Expertscape: è l’italiano Roberto Danovaro il maggior esperto al mondo di Mari e Oceani nel decennio 2010-2020
Il presidente della Stazione Zoologica Anton Dohrn di Napoli è stato selezionato tra 87.425 scienziati
[30 Dicembre 2020]
Secondo la prestigiosa piattaforma Expertscape che seleziona, verifica e certifica, confrontando tutti i principali prodotti scientifici a livello internazionale, i migliori scienziati e medici mondiali per settore di competenza, il “top scientist” mondiale nella ricerca relativa a mari e oceani nel decennio 2010-2020 è il biologo marino Roberto Danovaro, presidente della Stazione Zoologica Anton Dohrn di Napoli, Istituto Nazionale di Biologia, Ecologia e Biotecnologie Marine.
Un riconoscimento che non ha niente di discrezionale, visto che, per definire le classifiche, l’algoritmo di Expertscape sfrutta numerosi parametri, a partire dalla la qualità e la quantità di ricerche pubblicate e revisionate dalla comunità scientifica su diverse tematiche.
Nella classifica “Expertise in Oceans and Seas: Worldwide” di Expertscap per il decennio 2010 – 2020, il ricercatore più accreditato per qualità e quantità di studi è risultato essere Danovaro, noto per le sue ricerche su biodiversità, funzionamento degli ecosistemi marini e gli impatti dei cambiamenti climatici sugli oceani. LO scienziato italiano è stato selezionato dopo un confronto con 87425 scienziati in tutto il mondo per la categoria oceani e mari.

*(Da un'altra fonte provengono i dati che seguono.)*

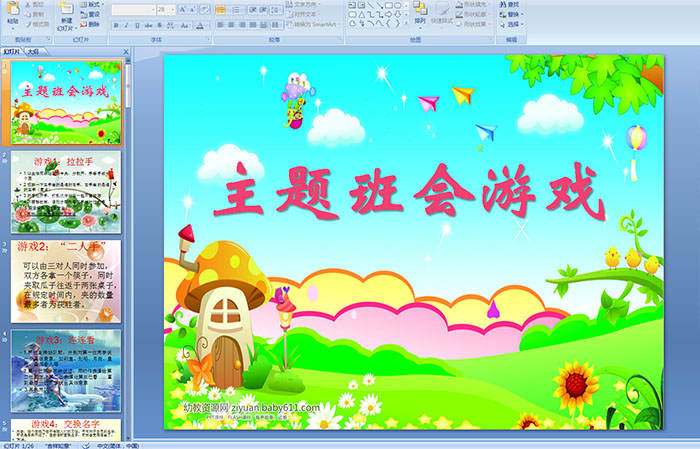The width and height of the screenshot is (700, 449).
Task: Select the 游戏2 二人手 slide thumbnail
Action: coord(66,280)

Danovaro ha commentato: «L’Italia dimostra di avere capacità di svolgere ricerche di eccellenza a livello mondiale nell’ambito del mare, elemento tutt’altro che scontato. Se in tanti settori il nostro paese si piazza bene senza primeggiare, siamo felici di ottenere questo primato nella ricerca marina. E’ un segnale positivo per il nostro Paese che vede la Stazione Zoologica Anton Dohrn di Napoli tra le prime 20 istituzioni di ricerca marina al mondo, dominando su altri giganti della ricerca oceanica, strutture molto più grandi che contano su investimenti più consistenti. Il primato è stato ottenuto sfruttando al massimo le risorse a disposizione e lavorando su tematiche di grande rilevanza attuale e futura: tra queste le ricerche svolte negli abissi del pianeta, in quelle aree remote e difficilmente accessibili che richiedono un maggior bagaglio tecnologico e che in futuro saranno quelle più bersagliate e impattate delle attività umane potenzialmente distruttive, come l’estrazione di idrocarburi e minerali. Non dimentichiamo che per dimensione e complessità, le ricerche oceaniche sono confrontabili con quelle degli studi spaziali: nessun Paese può fare da solo perché le tecnologie necessarie sono troppo costose e richiedono grandi risorse economiche, per questo sarebbe necessario concentrare gli sforzi a livello nazionale e creare una rete di cooperazione internazionale. Dobbiamo considerare, infatti, che il 50% degli oceani è al di fuori dei confini giurisdizionali dei paesi, è un “mare di nessuno” che deve essere protetto e gestito tramite una cooperazione globale che eviti che si crei un far west privo di regole dove prevalgono gli interessi dei più forti».